**GOAL OF THE EXERCISE:** Only those lines in the data below from the line containing "Open header username aromanspa.cat_bo link" through the line containing "Given: Toggle closed captions", both included, should be restated word for word.

**SOURCE DATA:**
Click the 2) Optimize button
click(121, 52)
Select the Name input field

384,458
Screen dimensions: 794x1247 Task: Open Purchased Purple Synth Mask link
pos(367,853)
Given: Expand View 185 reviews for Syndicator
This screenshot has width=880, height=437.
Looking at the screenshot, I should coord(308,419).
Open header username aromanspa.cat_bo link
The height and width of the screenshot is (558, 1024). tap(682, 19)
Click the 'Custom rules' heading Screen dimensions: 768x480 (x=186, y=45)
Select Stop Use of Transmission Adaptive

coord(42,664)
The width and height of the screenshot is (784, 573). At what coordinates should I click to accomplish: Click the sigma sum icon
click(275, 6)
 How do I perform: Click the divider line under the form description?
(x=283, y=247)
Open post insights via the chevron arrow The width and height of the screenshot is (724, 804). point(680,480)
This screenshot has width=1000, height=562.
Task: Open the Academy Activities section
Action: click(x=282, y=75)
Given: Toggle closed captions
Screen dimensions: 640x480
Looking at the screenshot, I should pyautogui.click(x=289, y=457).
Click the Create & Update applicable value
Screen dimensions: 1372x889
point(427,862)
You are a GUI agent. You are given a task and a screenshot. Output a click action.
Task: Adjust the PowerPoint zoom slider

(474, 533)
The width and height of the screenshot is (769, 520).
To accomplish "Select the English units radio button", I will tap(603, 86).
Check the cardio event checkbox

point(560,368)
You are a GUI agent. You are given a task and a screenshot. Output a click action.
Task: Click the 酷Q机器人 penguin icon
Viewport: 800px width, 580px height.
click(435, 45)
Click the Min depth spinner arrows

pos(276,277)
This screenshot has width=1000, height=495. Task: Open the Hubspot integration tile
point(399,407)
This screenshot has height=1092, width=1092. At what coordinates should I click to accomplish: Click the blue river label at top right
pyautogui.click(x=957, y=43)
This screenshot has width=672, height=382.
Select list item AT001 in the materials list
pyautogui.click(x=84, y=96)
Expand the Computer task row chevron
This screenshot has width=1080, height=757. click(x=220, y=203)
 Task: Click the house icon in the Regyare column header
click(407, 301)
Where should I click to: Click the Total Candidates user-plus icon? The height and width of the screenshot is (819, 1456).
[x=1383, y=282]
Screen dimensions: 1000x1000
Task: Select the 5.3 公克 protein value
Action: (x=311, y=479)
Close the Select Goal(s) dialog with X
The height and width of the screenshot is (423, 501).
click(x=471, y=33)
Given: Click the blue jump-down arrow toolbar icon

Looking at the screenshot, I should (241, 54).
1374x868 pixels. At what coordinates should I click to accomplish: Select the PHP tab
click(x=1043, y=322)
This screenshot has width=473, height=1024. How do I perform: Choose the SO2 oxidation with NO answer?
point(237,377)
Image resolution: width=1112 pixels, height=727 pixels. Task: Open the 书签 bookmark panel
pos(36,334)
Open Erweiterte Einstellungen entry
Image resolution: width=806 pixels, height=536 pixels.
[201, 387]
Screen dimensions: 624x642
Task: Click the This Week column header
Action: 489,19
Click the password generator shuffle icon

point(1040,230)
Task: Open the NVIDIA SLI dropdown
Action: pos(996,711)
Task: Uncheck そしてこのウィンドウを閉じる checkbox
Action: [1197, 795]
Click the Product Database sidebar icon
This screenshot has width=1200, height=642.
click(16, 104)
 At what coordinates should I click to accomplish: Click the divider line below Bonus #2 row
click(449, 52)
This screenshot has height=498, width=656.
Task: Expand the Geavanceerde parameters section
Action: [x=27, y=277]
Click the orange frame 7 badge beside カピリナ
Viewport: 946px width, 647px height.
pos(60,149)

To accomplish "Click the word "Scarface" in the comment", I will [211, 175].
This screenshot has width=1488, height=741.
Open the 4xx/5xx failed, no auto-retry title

**TASK RESPONSE:**
Open header username aromanspa.cat_bo link
The height and width of the screenshot is (558, 1024). tap(682, 19)
Click the 'Custom rules' heading Screen dimensions: 768x480 (x=186, y=45)
Select Stop Use of Transmission Adaptive

coord(42,664)
The width and height of the screenshot is (784, 573). At what coordinates should I click to accomplish: Click the sigma sum icon
click(275, 6)
 How do I perform: Click the divider line under the form description?
(x=283, y=247)
Open post insights via the chevron arrow The width and height of the screenshot is (724, 804). point(680,480)
This screenshot has width=1000, height=562.
Task: Open the Academy Activities section
Action: click(x=282, y=75)
Given: Toggle closed captions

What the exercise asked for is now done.